:: Выбранный отрывок ::
+--

Военные врачи обладали высочайшей квалификацией, и поэтому направление к ним воспринималось не как «дискриминация», а как редкая удача. Центральный госпиталь ГСВГ в Беелитце заслужил репутацию, не уступающую лучшим клиникам Москвы и Ленинграда.
На КПП государственной границы и внешнего обвода Западного Берлина нашу автомашину с ее дипломатическими номерами пропускали вне очереди, а очереди были, как правило, немалыми. Для нас в этом смысле никаких проблем не возникало. Достаточно было вразумительно объяснить, что мы едем из одного советского посольства в другое. Проверяли документы пограничники ГДР внимательно, но без излишних придирок. Трудности начинались в Берлине, где наши водители, не знавшие города, не всегда сразу находили нужный контрольно-пропускной пункт стены. КПП было довольно много, но пограничники ГДР требовали, чтобы мы пользовались только одним – «Checkpoint Charlie» («Чекпойнт Чарли») на Фридрихштрассе[31], через который в Восточный Берлин въезжали расквартированные в Западном Берлине военнослужащие США, Великобритании и Франции, а также граждане ФРГ (остальные КПП теоретически предназначались для жителей обоих Берлинов). Мотивировка: «У вас боннские номера». Предъявление советских паспортов не помогало, формализм неизменно одерживал верх. Формализм побеждал и в другом – при посещении в Берлине ресторанов, чтобы позавтракать или поужинать (мы останавливались в гостевых помещениях посольства в ГДР или в заранее забронированных номерах гостиниц), мы не могли отделаться от ощущения, что за нами достаточно открыто ведется наблюдение. Когда мне позже говорили, что госбезопасность ГДР (Штази) не верила даже самой себе, я был склонен принимать это за истину. Тем не менее мы чувствовали себя в ГДР значительно более спокойно, чем в ФРГ, которая, при всей своей стабильности, воспринималась где-то в подсознании все-таки как территория «вероятного противника».

+--

:: Предоставленный материал ::

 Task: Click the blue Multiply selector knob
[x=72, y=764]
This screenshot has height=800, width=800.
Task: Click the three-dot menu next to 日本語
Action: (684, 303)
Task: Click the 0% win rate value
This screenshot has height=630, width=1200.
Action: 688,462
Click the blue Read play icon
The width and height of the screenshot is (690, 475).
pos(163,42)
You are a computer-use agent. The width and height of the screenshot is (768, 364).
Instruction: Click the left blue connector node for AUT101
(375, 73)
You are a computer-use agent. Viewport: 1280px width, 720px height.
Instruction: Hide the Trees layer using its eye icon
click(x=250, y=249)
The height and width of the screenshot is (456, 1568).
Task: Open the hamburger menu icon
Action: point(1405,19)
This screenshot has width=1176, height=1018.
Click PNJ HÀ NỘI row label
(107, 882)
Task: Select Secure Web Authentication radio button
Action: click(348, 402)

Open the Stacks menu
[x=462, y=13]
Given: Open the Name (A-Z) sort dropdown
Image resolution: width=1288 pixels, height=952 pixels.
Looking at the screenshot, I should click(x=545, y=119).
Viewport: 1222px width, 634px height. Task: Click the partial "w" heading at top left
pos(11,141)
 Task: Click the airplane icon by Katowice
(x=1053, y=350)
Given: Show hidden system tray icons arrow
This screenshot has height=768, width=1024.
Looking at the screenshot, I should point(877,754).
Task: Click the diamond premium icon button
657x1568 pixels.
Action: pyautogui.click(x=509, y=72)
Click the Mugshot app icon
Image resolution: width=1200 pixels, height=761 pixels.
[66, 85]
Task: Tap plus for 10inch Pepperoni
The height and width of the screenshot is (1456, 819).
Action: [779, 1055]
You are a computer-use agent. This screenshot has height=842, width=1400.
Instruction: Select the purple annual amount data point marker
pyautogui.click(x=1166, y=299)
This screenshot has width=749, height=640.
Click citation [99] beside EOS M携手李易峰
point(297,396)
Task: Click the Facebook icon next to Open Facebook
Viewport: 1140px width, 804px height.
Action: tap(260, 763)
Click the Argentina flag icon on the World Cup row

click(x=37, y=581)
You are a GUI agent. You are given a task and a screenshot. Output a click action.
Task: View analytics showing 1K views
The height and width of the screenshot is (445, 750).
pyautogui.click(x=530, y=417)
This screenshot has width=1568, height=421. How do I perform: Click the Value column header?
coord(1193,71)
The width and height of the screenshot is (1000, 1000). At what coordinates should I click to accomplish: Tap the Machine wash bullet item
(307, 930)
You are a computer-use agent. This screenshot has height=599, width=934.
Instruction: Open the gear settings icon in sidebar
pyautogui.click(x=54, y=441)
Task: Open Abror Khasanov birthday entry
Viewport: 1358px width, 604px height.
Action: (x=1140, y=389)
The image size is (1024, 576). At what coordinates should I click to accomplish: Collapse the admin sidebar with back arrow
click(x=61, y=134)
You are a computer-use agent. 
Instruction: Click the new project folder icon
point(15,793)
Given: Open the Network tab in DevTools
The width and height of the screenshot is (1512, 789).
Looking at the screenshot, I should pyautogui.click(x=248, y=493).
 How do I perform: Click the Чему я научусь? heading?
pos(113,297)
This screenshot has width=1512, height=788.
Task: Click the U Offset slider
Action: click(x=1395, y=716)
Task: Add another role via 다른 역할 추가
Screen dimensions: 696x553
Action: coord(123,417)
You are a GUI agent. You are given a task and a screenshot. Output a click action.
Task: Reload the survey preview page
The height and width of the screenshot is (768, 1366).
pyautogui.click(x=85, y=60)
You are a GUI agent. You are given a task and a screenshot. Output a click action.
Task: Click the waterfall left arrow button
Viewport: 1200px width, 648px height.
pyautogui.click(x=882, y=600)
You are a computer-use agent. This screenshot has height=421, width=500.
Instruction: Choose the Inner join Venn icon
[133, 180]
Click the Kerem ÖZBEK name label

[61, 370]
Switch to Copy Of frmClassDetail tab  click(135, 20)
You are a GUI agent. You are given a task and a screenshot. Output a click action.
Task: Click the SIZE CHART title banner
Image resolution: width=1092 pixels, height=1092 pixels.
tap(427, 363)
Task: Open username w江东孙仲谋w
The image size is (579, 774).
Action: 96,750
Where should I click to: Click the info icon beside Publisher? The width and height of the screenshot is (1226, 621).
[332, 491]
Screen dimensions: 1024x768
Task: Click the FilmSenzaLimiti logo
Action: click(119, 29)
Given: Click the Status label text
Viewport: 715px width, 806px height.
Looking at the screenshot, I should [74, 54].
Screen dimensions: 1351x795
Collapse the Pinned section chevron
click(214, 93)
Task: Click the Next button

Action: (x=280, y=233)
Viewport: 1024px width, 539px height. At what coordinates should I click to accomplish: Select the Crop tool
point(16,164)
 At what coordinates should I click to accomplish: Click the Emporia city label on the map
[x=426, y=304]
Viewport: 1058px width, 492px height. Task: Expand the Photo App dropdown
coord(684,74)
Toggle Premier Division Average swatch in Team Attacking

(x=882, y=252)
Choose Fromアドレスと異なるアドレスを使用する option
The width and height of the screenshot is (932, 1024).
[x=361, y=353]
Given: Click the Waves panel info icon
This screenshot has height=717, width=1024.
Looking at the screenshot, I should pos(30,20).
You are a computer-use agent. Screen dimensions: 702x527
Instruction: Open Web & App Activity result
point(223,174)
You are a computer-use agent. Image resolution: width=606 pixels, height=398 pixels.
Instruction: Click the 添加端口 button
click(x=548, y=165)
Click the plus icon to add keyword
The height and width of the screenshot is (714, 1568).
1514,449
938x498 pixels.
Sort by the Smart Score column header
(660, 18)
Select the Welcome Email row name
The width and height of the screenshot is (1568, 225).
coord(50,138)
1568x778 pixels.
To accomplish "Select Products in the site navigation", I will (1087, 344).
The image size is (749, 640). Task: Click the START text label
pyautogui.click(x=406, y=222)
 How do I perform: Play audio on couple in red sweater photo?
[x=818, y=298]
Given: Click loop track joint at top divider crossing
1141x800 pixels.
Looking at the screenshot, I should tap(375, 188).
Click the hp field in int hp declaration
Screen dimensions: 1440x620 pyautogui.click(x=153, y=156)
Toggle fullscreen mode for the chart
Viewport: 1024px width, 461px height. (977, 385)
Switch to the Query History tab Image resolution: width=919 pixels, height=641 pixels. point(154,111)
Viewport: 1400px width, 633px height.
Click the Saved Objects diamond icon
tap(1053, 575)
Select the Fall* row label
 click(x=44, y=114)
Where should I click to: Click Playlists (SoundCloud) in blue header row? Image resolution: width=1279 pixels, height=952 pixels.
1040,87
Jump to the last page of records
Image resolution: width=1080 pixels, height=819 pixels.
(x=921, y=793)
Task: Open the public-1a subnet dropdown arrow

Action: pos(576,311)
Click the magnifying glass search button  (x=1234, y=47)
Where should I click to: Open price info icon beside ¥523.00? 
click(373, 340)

+--

Ответьте на вопросы по отрывку выше.
(a) С какими клиниками сравнивается репутация Центрального госпиталя ГСВГ в Беелитце?
(b) На какой улице находился КПП «Checkpoint Charlie»?
(c) Какой мотивировкой пограничники ГДР объясняли требование пользоваться только этим КПП?

(a) С лучшими клиниками Москвы и Ленинграда.
(b) На Фридрихштрассе.
(c) «У вас боннские номера».